See the schedule in the official ISMB page here.

Keynote Speakers

Catherine Lozupone.jpg 

Talk title: Methods for integration and hypothesis generation from high dimensional biomedical microbiome datasets

Catherine Lozupone, Department of Medicine, University of Colorado Denver, Aurora, Colorado, USA

Differences in microbiome composition have been described to occur in a variety of disease contexts, but a major challenge is to understand the mechanisms that may drive these relationships. Microbes may influence disease through cellular components or metabolites that they produce that in turn interact with the host, such as through influencing the immune system. These relationships might further be influenced by environmental or demographic characteristics such as diet or race/ethnicity. Complex datasets that we have been working with to predict relationships between the microbiome and disease have included in depth information on the microbiome composition and activity, diet, immune status (e.g. extensive cytokine panels and data on cell populations using time of flight mass cytometry (CyTOF)), metabolome, and demographics. I will discuss tools that we have been developing in this context for feature reduction of microbiome data (SCNIC: Sparse Correlation Network Investigation for Compositional Data), and finding and visualizing relationships between microbes and other complex data types using linear regression (VOLARE: visual analysis of disease-associated microbiome-immune system interplay).

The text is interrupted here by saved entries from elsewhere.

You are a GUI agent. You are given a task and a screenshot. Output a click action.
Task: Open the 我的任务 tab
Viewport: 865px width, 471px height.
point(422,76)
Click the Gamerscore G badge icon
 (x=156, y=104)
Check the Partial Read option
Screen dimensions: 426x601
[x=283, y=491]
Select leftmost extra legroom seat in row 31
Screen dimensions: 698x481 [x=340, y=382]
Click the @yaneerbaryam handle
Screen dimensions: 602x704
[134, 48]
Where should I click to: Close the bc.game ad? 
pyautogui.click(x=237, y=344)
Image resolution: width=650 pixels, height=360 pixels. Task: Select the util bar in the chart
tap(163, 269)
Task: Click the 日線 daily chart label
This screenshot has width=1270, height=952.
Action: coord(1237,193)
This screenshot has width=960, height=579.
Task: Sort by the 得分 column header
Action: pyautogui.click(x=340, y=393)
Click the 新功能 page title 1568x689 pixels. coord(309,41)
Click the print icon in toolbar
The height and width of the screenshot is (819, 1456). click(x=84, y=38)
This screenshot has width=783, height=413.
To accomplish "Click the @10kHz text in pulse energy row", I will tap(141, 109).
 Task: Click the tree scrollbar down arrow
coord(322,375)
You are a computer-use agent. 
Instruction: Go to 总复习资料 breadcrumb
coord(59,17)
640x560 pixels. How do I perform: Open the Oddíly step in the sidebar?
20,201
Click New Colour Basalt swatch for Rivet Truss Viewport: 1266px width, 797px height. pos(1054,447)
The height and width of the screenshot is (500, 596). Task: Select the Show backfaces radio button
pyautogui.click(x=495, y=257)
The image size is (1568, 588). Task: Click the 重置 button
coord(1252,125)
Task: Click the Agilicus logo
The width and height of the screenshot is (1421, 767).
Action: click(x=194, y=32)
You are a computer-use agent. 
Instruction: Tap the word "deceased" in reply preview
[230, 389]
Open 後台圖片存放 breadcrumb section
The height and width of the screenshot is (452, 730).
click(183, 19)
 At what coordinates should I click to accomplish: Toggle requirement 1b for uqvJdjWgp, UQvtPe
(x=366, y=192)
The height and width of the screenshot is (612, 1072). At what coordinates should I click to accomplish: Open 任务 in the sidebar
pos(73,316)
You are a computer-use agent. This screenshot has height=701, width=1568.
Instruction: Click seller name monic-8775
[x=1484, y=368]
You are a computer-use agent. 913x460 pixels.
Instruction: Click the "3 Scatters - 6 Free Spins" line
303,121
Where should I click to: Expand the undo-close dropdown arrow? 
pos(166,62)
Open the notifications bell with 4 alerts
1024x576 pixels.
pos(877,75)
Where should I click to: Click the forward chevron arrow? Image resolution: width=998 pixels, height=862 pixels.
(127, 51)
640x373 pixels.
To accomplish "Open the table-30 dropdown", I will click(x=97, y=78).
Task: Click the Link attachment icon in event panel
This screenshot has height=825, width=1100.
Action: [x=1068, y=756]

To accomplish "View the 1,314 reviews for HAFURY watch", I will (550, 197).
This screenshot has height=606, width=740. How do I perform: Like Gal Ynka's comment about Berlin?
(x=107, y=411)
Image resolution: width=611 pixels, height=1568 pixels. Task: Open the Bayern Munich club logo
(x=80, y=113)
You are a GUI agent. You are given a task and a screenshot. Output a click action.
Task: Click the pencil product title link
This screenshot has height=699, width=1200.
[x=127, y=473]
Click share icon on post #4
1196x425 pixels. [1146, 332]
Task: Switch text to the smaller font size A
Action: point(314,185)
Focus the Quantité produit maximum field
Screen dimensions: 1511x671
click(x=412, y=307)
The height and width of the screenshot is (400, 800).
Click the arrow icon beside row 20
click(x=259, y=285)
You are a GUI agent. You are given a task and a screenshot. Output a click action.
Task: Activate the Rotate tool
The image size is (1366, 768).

Once correlative relationships have been determined, a further goal is to use existing knowledge to generate hypotheses regarding their underlying basis. I will discuss our approach to exploring microbiome:metabolite relationships using metabolic networks (AMON: Analysis of Metabolite Origins Using networks), and broader knowledge-bases. Taken together these approaches should enable the integration of complex data to generate hypotheses worthy of further experimental validation.

Chirag Jain 

Talk title: Revisiting string graph model for long-read assembly of genomes and metagenomes

Chirag Jain, Indian Institute of Science, Bangalore, India

Read-overlap-based graph data structures play a central role in computing de novo genome assembly using long reads. Most long-read assembly tools use the string graph model to sparsify overlap graphs. Graph sparsification is crucial for high-quality genome assembly as it simplifies the graph significantly by removing redundant edges. However, a graph model must be coverage-preserving, i.e., it must ensure that each haplotype can be spelled as a walk in the graph, given sufficient sequencing coverage. This property becomes even more important for polyploid genomes and metagenomes where there is a risk of losing haplotype-specific information during graph sparsification. In the first part, we prove that de Bruijn graph and overlap graph models are guaranteed to be coverage-preserving. However, using the same framework, we show that the commonly used string graph model lacks the guarantee. To address this, the second part of our work introduces a novel sparse read-overlap-based graph model that is well-supported by our theoretical results. Practical advantage of this model is demonstrated using CHM13 and HG002 human sequencing data.